■ EXCERPTED PASSAGE:
Given all that I’ve read about the apparently unfiltered Bang — a bawdy, sweary, wine-swilling straight-shooter — and my own appreciation for his, um, body of work, I am a little disappointed not to be meeting him in person. However, there’s a different intimacy that comes with beaming straight into his sunny, modern art-filled home, of which I get a constant tour as he flits between rooms and sofas, picking me up and putting me down; he’s not very good at sitting still, he admits.
Bang had an itinerant childhood; after his parents divorced when he was eight, he shuttled between his mother, a secretary, and his father, a salesman. His two younger sisters lived primarily with their mother, “but I moved and moved and grew up all over Denmark. I went to eight or nine primary schools. It was tough, but now I know this small country quite well.” In his teens he spent a couple of summers at English-language camps in Paignton and Brighton, which he credits for his barely discernible Danish accent; when he speaks English it is with a hard-to-place, almost estuary accent. Although he speaks five languages in total, ours, it seems, has claimed him almost entirely. “I’ve been working so much in English that I sometimes accidentally speak English with my wife now,” he says. “I’ve started having dreams in English, and I have this very stupid tendency to talk to myself a lot and that’s almost always in English as well now.”
He caught the acting bug at high school when he was reluctantly persuaded into taking part in the musical Hair “and I was, like, ‘Oh f***, this is good fun.’” He won a coveted place at the Danish National School of Performing Arts, and although he worked steadily for more than two decades, nothing ignited his career. “I used to think there’d been a party and the whole business was there and maybe I got really drunk,” he has said. “I thought, ‘Perhaps I did something that no one has ever forgiven me for. Did I try to sleep with the wives of the big bosses in Danish film and television?’ All those glorious years for Danish television and I spent them going, ‘Hello! I’m over here!’”
Were there times when he felt like packing it all in? “Oh yes. I’ve had spells where I wanted to kill myself and my family, and I’m a menace to everybody around me, but that’s just a normal acting career,” he says with a shrug. “I’m not very good at dealing with it. I get very depressed and I take it too personally. You’re the salesperson and the goods at the same time, and it’s really hard if there’s absolutely no one ever looking round your shop.”

■ Records of locating words and elements:
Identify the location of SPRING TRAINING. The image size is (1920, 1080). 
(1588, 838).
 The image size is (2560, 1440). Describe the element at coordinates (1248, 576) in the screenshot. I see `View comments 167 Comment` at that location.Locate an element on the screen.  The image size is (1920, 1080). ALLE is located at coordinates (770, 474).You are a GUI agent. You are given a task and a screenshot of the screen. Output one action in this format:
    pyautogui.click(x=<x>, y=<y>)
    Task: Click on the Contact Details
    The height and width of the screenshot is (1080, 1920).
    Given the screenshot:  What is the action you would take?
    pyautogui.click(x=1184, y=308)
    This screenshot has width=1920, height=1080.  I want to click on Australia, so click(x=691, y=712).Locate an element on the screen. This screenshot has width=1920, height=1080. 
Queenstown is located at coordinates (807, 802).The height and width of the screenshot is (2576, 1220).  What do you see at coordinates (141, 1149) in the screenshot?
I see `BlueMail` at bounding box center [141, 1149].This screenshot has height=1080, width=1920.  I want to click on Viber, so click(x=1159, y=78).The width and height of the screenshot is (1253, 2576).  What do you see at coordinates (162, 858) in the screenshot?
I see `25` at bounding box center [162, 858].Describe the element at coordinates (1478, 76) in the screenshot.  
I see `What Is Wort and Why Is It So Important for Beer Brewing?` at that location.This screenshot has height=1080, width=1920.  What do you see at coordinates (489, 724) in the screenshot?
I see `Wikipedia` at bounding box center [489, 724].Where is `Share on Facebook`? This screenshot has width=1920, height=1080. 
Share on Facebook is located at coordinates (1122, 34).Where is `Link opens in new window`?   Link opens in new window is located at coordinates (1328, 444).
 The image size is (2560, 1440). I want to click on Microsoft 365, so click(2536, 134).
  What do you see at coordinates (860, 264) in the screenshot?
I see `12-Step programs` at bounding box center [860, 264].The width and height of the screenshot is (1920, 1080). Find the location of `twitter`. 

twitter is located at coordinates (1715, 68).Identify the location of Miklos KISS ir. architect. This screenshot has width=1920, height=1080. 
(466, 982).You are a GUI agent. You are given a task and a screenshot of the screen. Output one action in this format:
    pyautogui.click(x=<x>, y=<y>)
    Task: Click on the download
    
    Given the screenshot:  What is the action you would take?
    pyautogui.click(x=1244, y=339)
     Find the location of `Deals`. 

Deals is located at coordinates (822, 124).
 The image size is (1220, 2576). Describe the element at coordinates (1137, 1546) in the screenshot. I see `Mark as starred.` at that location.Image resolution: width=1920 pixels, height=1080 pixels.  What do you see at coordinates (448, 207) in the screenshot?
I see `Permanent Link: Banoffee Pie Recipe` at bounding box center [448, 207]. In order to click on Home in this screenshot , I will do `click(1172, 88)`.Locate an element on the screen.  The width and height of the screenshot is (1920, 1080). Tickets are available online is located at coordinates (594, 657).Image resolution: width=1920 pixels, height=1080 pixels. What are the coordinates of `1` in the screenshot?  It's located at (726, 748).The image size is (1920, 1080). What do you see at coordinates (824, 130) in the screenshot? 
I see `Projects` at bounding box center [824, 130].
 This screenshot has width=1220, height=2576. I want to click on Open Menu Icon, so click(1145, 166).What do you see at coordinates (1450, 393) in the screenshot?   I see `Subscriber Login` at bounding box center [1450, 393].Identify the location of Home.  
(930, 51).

■ SET TASK 1:
Repeat the passage of the profile of Bang from "Given all that" up to and including "still, he admits.".
■ SET TASK 2:
State whether each statement agrees with the profile of Bang, answering yes or no and quoting the deciding words: (a) Bang attended eight or nine primary schools. (b) Bang's two younger sisters lived mainly with their father. (c) Bang speaks five languages in total.

■ REPLY 1:
Given all that I’ve read about the apparently unfiltered Bang — a bawdy, sweary, wine-swilling straight-shooter — and my own appreciation for his, um, body of work, I am a little disappointed not to be meeting him in person. However, there’s a different intimacy that comes with beaming straight into his sunny, modern art-filled home, of which I get a constant tour as he flits between rooms and sofas, picking me up and putting me down; he’s not very good at sitting still, he admits.

■ REPLY 2:
(a) Yes: "I went to eight or nine primary schools."
(b) No: "His two younger sisters lived primarily with their mother"
(c) Yes: "he speaks five languages in total"